====== Recorded data

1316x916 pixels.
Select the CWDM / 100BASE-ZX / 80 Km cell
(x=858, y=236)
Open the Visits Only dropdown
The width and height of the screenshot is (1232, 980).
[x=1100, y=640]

============

● **What the task requires**: Each record must be restated word for word, including the last line.

● **Response to the exercise**:
1316x916 pixels.
Select the CWDM / 100BASE-ZX / 80 Km cell
(x=858, y=236)
Open the Visits Only dropdown
The width and height of the screenshot is (1232, 980).
[x=1100, y=640]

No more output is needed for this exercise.